Mister ressaltar, ainda, que mesmo não tendo o legislador ordinário estabelecido requisitos para a redução da pena, não fazendo, inclusive, menção à primariedade, há, em certos casos, uma certa facultatividade para sua concessão, principalmente quando não se fizer presente a efetividade.

Destarte, a lei não fez maiores exigências para a concessão da redução da pena, no entanto, a redução poderá advir ou da não efetividade da colaboração ou da ineficácia da mesma.

Assim, se o réu colaborar na investigação voluntariamente, mas sem muito esforço, ou seja, sem o real fornecimento de informações e sem caráter contínuo, a colaboração não terá efetividade, mas mesmo assim permitirá a redução da reprimenda (AZEVEDO, 1999, p. 07).

Por outro lado, se houver colaboração voluntária e efetiva, mas sem eficácia, de rigor a diminuição da pena.

Dessa forma, tem-se que, se não houver efetividade na colaboração, poderá haver a redução. Ora, se apenas não se fizer presente a eficácia, tendo o réu se empenhado na descoberta da realidade delituosa fornecendo dados, informações e trabalhando permanentemente junto à polícia ou ao juízo, pontual deverá ser a diminuição.

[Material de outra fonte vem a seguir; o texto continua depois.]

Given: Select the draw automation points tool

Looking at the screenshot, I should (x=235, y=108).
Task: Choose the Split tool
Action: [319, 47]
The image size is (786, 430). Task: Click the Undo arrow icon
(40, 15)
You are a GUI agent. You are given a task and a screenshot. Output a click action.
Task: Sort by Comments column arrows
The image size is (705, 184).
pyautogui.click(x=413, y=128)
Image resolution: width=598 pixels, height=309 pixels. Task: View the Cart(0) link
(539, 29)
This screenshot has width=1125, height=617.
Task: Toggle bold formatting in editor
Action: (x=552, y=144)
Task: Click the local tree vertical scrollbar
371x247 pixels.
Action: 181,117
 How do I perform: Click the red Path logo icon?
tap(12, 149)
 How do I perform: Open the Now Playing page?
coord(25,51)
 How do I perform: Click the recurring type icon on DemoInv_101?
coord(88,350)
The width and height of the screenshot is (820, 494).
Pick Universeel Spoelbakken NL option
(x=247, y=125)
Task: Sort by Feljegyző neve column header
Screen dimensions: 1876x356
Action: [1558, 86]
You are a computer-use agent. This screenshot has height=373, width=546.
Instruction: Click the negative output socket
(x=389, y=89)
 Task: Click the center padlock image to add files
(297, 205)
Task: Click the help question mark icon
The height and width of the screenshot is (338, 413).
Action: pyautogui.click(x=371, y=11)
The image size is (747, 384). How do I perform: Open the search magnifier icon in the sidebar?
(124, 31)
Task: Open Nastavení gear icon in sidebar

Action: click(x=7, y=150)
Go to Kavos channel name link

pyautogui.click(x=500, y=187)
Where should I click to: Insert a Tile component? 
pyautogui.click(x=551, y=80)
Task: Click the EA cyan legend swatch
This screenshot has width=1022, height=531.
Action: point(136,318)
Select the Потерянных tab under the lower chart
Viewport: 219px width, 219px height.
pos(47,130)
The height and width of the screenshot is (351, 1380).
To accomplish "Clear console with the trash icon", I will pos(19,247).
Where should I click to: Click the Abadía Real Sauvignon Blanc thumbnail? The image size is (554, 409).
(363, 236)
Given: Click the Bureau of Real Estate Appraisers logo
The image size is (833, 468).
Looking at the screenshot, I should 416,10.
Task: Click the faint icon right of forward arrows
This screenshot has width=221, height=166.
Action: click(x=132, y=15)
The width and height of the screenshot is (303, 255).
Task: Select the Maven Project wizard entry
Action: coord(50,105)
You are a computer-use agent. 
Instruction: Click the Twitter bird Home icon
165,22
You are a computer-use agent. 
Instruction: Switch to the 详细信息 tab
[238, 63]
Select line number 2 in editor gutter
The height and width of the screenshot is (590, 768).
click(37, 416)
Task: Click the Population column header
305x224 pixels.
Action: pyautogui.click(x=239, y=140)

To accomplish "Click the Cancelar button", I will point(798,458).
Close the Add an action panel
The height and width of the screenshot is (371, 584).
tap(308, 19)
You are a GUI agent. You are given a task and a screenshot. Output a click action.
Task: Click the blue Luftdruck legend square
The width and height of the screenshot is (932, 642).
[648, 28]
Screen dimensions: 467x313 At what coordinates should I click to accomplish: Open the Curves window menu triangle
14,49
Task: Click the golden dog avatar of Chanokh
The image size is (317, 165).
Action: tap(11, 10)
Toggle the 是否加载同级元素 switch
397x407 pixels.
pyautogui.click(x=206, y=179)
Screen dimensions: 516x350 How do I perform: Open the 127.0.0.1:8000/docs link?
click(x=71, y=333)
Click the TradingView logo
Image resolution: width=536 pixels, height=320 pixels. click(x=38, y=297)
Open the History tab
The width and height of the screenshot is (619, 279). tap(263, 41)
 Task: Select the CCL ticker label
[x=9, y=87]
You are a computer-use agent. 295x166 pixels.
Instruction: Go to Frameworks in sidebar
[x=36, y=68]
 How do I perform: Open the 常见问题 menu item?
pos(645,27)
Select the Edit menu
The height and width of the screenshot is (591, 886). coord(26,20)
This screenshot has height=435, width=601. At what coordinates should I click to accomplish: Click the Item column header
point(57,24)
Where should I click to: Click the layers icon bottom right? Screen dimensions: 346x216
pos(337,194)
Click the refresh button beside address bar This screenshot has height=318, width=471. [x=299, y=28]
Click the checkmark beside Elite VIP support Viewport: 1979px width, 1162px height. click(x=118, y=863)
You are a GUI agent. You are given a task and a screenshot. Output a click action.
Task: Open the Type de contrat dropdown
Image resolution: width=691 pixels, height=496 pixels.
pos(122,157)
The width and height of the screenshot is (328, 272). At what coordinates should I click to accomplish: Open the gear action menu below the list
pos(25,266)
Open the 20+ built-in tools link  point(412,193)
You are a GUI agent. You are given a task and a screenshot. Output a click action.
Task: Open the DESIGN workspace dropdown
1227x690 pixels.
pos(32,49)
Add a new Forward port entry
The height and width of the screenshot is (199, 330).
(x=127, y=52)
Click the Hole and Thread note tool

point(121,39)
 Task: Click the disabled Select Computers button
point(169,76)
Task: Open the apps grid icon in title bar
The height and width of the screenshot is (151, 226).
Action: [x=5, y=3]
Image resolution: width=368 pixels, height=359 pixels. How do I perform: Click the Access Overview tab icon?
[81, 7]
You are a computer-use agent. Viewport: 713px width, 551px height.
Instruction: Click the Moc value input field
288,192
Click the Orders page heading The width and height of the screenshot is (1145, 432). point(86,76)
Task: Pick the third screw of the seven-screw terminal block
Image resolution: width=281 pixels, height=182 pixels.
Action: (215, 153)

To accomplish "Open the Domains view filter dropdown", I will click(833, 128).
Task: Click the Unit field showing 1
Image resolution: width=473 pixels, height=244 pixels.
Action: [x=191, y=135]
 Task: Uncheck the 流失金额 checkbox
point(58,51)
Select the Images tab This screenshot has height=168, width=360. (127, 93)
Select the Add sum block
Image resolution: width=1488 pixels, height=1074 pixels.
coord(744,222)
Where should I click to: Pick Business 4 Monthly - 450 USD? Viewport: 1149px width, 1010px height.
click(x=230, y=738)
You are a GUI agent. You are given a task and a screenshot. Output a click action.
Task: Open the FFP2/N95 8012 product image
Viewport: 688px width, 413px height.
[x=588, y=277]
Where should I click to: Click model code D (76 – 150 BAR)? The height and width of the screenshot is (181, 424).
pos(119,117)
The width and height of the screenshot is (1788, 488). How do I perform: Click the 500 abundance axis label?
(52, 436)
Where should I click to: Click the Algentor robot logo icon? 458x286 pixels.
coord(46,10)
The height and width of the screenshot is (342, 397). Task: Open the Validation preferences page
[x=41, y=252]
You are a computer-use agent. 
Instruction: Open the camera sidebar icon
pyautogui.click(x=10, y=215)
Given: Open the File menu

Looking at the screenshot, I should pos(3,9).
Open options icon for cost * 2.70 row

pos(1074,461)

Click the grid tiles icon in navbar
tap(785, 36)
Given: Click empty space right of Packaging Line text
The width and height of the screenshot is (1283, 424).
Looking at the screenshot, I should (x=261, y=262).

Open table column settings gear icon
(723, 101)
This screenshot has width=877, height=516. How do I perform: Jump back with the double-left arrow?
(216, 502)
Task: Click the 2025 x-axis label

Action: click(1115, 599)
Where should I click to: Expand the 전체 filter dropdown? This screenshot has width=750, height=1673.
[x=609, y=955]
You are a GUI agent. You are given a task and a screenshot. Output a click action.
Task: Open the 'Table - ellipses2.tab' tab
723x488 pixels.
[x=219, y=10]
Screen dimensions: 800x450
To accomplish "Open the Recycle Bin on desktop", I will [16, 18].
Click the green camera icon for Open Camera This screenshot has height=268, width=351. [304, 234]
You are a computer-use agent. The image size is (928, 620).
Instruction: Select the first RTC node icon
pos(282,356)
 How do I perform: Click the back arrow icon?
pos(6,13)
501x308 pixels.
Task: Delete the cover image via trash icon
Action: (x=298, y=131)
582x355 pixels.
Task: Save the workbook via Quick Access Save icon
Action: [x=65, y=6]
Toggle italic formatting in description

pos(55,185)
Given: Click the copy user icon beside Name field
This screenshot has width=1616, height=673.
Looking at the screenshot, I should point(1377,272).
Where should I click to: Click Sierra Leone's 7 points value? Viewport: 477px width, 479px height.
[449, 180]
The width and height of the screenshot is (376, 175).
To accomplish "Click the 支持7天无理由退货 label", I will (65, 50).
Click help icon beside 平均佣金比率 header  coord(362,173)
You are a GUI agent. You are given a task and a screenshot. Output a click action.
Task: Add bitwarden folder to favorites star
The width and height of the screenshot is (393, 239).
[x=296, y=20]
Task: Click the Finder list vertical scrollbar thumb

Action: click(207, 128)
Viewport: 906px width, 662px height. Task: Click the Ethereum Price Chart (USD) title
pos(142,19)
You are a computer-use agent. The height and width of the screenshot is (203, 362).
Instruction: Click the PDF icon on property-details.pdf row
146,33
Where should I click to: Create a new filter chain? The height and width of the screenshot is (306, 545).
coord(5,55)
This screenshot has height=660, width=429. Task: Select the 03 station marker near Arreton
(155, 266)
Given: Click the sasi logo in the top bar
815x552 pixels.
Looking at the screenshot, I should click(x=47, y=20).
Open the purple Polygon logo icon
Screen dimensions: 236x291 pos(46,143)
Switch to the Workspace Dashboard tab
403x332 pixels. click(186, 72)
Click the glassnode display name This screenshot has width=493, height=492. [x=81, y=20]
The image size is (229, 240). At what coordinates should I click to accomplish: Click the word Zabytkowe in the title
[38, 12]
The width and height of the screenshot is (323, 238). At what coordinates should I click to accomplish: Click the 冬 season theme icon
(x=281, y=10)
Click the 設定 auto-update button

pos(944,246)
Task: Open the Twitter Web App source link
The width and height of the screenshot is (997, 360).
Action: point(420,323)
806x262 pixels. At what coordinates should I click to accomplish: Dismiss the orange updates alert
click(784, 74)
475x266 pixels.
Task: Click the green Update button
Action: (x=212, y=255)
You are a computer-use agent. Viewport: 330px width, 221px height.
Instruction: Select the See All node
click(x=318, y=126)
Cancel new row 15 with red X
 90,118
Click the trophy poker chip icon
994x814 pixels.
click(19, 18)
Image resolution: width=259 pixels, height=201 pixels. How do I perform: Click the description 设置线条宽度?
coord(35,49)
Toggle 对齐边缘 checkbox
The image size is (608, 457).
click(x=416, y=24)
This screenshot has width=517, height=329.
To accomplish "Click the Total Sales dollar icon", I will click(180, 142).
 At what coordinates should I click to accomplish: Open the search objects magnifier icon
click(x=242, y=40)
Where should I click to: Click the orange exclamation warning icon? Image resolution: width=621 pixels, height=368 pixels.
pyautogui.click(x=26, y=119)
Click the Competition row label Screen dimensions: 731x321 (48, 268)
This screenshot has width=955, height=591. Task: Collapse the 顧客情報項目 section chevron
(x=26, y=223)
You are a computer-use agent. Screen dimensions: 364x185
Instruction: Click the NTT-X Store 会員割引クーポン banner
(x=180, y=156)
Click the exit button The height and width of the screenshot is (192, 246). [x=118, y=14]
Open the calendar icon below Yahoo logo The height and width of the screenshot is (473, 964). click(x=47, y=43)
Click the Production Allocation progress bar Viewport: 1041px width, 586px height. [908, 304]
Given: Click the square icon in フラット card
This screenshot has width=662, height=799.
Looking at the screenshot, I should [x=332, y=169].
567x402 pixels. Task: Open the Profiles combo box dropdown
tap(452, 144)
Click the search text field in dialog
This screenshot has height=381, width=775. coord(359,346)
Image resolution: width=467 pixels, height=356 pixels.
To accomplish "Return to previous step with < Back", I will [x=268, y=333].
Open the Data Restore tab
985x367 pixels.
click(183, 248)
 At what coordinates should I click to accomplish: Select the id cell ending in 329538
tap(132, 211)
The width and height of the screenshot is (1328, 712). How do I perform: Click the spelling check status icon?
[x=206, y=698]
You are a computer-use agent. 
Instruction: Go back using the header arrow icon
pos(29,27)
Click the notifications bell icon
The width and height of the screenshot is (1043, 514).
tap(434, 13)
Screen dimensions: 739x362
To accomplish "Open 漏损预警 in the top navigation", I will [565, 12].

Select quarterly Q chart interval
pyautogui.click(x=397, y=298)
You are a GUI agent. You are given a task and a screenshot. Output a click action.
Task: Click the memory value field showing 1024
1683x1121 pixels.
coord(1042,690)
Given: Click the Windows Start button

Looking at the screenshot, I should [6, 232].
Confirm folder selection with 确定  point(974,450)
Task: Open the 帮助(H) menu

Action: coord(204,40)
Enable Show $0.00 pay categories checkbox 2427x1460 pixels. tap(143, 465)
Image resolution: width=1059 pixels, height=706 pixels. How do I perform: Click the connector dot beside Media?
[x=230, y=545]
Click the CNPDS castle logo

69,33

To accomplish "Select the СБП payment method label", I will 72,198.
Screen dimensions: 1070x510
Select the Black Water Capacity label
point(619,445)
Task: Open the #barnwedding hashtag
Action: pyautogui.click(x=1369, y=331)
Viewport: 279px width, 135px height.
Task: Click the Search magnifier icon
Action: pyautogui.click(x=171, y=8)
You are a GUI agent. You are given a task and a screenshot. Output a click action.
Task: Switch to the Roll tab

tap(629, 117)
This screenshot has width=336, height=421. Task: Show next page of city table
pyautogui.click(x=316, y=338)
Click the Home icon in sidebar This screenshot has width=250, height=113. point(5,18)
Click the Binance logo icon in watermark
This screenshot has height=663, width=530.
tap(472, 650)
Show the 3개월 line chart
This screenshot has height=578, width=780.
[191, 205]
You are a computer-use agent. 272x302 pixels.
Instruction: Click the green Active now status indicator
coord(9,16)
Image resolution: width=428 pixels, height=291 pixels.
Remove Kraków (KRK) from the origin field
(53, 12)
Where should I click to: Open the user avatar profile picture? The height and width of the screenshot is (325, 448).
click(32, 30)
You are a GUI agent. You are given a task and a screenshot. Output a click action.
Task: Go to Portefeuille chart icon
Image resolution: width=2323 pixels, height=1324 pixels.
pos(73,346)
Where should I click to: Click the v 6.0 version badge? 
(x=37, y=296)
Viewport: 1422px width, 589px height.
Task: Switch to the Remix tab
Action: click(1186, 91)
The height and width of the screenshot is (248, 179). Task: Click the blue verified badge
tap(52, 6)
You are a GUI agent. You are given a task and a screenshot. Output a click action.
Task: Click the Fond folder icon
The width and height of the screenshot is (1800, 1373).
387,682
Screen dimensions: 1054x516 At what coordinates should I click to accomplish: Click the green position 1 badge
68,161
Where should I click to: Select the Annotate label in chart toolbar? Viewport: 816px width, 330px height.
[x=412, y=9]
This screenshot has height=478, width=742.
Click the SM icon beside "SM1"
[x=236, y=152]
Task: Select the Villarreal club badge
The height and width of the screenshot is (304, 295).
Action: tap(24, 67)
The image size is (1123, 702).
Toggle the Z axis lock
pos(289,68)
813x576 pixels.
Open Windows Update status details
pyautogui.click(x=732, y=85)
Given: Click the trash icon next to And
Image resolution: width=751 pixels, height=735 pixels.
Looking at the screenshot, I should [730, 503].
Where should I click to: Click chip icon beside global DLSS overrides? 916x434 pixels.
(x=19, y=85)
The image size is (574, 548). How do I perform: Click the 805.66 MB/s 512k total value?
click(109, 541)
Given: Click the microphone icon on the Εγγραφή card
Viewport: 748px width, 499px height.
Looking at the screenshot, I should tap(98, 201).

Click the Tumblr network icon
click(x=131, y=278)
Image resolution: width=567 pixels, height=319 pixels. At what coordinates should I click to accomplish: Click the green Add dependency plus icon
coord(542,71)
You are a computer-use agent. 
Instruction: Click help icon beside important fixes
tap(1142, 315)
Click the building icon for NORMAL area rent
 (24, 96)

Explica Paulo Martini que:

O quantum da diminuição é exatamente idêntico ao previsto nos casos de tentativa e arrependimento posterior, fato este que faz a delação, ainda que não tenha sucesso, ter os mesmos efeitos de tais institutos, conquanto apresentem desvalor social diferentes. (2000, p. 29)

É de todo conveniente salientar, que o instituto da delação premiada está ligado a uma corrente de política criminal que dá especial relevo ao fornecimento de dados verossímeis e úteis à investigação criminosa.

2.5 Momento da delação

Segundo Damásio Evangelista de Jesus (1999, p. 05), a oportunidade para a colaboração se dá durante a investigação criminal ou a ação penal.

Em torno do momento juridicamente apropriado para a delação repousa questão interessante.

Gonçalo Farias de Oliveira Júnior (2001, p. 281) considera que, pelo fato das leis regulamentadoras da delação premiada não fixarem qualquer limite temporal para o oferecimento das informações delatoras, a delação pode ser oferecida em qualquer fase da persecutio, sendo possível até mesmo posteriormente ao trânsito em julgado da sentença, estando ou não o condenadosubmetido à execução penal.

Ocorre que a colaboração do réu após o trânsito em julgado não se encontra expressamente contemplada na lei, no entanto, a ausência de disposição explícita a esse respeito não autoriza a negação da validade dessa argumentação jurídica (NASCIMENTO, on-line).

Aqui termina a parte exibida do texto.